Customizing page objects

All parsing is implemented using web-poet page objects that use Zyte API automatic extraction to extract standard items: for navigation, for item details, and even for search request generation.

You can implement your own page object classes to override how extraction works for any given combination of URL and item type.

Tip

Make sure the import path of your page objects module is in the SCRAPY_POET_DISCOVER setting, otherwise your page objects might be ignored.

Overriding parsing

To change or fix how a given field is extracted, overriding the value from Zyte API automatic extraction, create a page object class, configured to run on some given URLs (web_poet.handle_urls()), that defines the logic to extract that field. For example:

pages/books_toscrape_com.py

import attrs
from number_parser import parse_number
from web_poet import AnyResponse, field, handle_urls
from zyte_common_items import AggregateRating, AutoProductPage


@handle_urls("books.toscrape.com")
@attrs.define
class BooksToScrapeComProductPage(AutoProductPage):
    response: AnyResponse

    @field
    async def aggregateRating(self):
        element_class = self.response.css(".star-rating::attr(class)").get()
        if not element_class:
            return None
        rating_str = element_class.split(" ")[-1]
        rating = parse_number(rating_str)
        if not rating:
            return None
        return AggregateRating(ratingValue=rating, bestRating=5)

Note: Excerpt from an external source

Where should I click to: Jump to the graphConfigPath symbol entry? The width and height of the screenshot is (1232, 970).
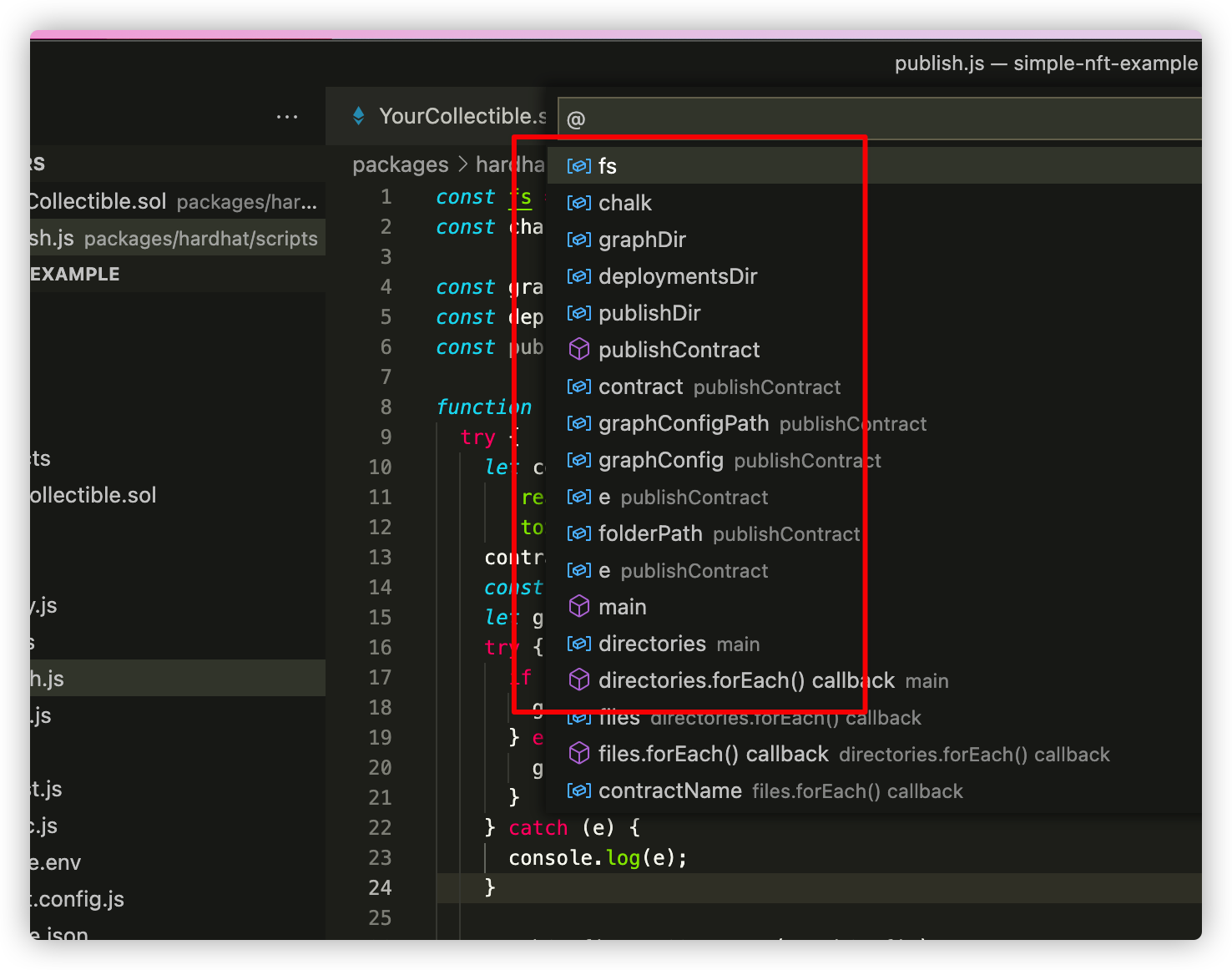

AutoProductPage and other page objects from zyte-common-items prefixed with Auto define fields for all standard items that return the value from Zyte API automatic extraction, so that you only need to define your new field.

The page object above is decorated with @attrs.define so that it can declare a dependency on AnyResponse and use that to implement custom parsing logic. You could alternatively use BrowserHtml if needed.

Parsing a new field

To extract a new field for one or more websites:

Declare a new item type that extends a standard item with your new field. For example:

items.py

from typing import Optional

import attrs
from zyte_common_items import Product


@attrs.define
class CustomProduct(Product):
    stock: Optional[int]

Create a page object class, configured to run for your new item type (web_poet.pages.Returns) on some given URLs (web_poet.handle_urls()), that defines the logic to extract your new field. For example:

pages/books_toscrape_com.py

import re

from web_poet import Returns, field, handle_urls
from zyte_common_items import AutoProductPage

from ..items import CustomProduct


@handle_urls("books.toscrape.com")
class BookPage(AutoProductPage, Returns[CustomProduct]):
    @field
    async def stock(self):
        for entry in await self.additionalProperties:
            if entry.name == "availability":
                match = re.search(r"\d([.,\s]*\d+)*(?=\s+available\b)", entry.value)
                if not match:
                    return None
                stock_str = re.sub(r"[.,\s]", "", match[0])
                return int(stock_str)
        return None

Create a spider template subclass that requests your new item type instead of the standard one. For example:

spiders/books_toscrape_com.py

from scrapy_poet import DummyResponse
from zyte_spider_templates import EcommerceSpider

from ..items import CustomProduct


class BooksToScrapeComSpider(EcommerceSpider):
    name = "books_toscrape_com"
    metadata = {
        **EcommerceSpider.metadata,
        "title": "Books to Scrape",
        "description": "Spider template for books.toscrape.com",
    }

    def parse_product(self, response: DummyResponse, product: CustomProduct):
        yield from super().parse_product(response, product)

Fixing search support

If the default implementation to build a request out of search queries does not work on a given website, you can implement your own search request page object to fix that. See Writing a request template page object.

For example:

from web_poet import handle_urls
from zyte_common_items import BaseSearchRequestTemplatePage


@handle_urls("example.com")
class ExampleComSearchRequestTemplatePage(BaseSearchRequestTemplatePage):
    @field
    def url(self):
        return "https://example.com/search?q={{ query|quote_plus }}"